Stored data entries
|---|

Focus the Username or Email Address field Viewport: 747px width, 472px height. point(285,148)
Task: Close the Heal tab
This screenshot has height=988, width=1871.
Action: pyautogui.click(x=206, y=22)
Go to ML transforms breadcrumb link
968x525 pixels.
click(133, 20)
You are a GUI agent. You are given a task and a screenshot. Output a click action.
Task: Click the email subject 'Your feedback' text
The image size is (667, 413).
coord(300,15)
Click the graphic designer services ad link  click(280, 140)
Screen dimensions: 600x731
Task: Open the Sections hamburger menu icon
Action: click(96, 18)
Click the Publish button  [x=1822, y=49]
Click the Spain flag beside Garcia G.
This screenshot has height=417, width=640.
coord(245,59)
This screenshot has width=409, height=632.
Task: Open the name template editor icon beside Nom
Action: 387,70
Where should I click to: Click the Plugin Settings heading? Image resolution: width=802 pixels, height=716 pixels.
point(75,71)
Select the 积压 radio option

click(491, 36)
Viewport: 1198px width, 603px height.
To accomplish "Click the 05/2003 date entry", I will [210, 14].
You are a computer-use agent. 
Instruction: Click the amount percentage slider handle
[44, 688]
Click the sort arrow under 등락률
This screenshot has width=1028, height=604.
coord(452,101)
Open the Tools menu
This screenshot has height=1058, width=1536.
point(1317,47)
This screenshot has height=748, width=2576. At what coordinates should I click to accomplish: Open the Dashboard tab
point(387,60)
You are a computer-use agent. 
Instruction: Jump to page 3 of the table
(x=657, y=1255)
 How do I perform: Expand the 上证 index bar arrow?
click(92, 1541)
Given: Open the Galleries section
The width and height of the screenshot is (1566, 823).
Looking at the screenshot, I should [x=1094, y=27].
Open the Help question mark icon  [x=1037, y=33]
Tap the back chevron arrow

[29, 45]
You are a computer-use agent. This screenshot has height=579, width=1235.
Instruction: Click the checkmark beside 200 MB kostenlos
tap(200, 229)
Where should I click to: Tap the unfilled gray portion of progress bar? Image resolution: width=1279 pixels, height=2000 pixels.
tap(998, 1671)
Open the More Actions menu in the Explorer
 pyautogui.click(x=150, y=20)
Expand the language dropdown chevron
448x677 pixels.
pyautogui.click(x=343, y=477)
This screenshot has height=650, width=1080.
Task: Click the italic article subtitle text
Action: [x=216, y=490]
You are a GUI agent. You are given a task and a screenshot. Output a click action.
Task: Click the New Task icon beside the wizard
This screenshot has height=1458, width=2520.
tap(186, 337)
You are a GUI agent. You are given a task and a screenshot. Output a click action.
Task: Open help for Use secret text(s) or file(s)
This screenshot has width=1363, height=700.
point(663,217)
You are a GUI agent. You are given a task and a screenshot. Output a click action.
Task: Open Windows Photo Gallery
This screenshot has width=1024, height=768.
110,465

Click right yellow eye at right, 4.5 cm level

|---|

* [WHAT NEEDS TO BE DONE]:
When you transcribe the records above, keep every line exactly the same.

* [SOLUTION TO THIS EXERCISE]:
Focus the Username or Email Address field Viewport: 747px width, 472px height. point(285,148)
Task: Close the Heal tab
This screenshot has height=988, width=1871.
Action: pyautogui.click(x=206, y=22)
Go to ML transforms breadcrumb link
968x525 pixels.
click(133, 20)
You are a GUI agent. You are given a task and a screenshot. Output a click action.
Task: Click the email subject 'Your feedback' text
The image size is (667, 413).
coord(300,15)
Click the graphic designer services ad link  click(280, 140)
Screen dimensions: 600x731
Task: Open the Sections hamburger menu icon
Action: click(96, 18)
Click the Publish button  [x=1822, y=49]
Click the Spain flag beside Garcia G.
This screenshot has height=417, width=640.
coord(245,59)
This screenshot has width=409, height=632.
Task: Open the name template editor icon beside Nom
Action: 387,70
Where should I click to: Click the Plugin Settings heading? Image resolution: width=802 pixels, height=716 pixels.
point(75,71)
Select the 积压 radio option

click(491, 36)
Viewport: 1198px width, 603px height.
To accomplish "Click the 05/2003 date entry", I will [210, 14].
You are a computer-use agent. 
Instruction: Click the amount percentage slider handle
[44, 688]
Click the sort arrow under 등락률
This screenshot has width=1028, height=604.
coord(452,101)
Open the Tools menu
This screenshot has height=1058, width=1536.
point(1317,47)
This screenshot has height=748, width=2576. At what coordinates should I click to accomplish: Open the Dashboard tab
point(387,60)
You are a computer-use agent. 
Instruction: Jump to page 3 of the table
(x=657, y=1255)
 How do I perform: Expand the 上证 index bar arrow?
click(92, 1541)
Given: Open the Galleries section
The width and height of the screenshot is (1566, 823).
Looking at the screenshot, I should [x=1094, y=27].
Open the Help question mark icon  [x=1037, y=33]
Tap the back chevron arrow

[29, 45]
You are a computer-use agent. This screenshot has height=579, width=1235.
Instruction: Click the checkmark beside 200 MB kostenlos
tap(200, 229)
Where should I click to: Tap the unfilled gray portion of progress bar? Image resolution: width=1279 pixels, height=2000 pixels.
tap(998, 1671)
Open the More Actions menu in the Explorer
 pyautogui.click(x=150, y=20)
Expand the language dropdown chevron
448x677 pixels.
pyautogui.click(x=343, y=477)
This screenshot has height=650, width=1080.
Task: Click the italic article subtitle text
Action: [x=216, y=490]
You are a GUI agent. You are given a task and a screenshot. Output a click action.
Task: Click the New Task icon beside the wizard
This screenshot has height=1458, width=2520.
tap(186, 337)
You are a GUI agent. You are given a task and a screenshot. Output a click action.
Task: Open help for Use secret text(s) or file(s)
This screenshot has width=1363, height=700.
point(663,217)
You are a GUI agent. You are given a task and a screenshot. Output a click action.
Task: Open Windows Photo Gallery
This screenshot has width=1024, height=768.
110,465

Click right yellow eye at right, 4.5 cm level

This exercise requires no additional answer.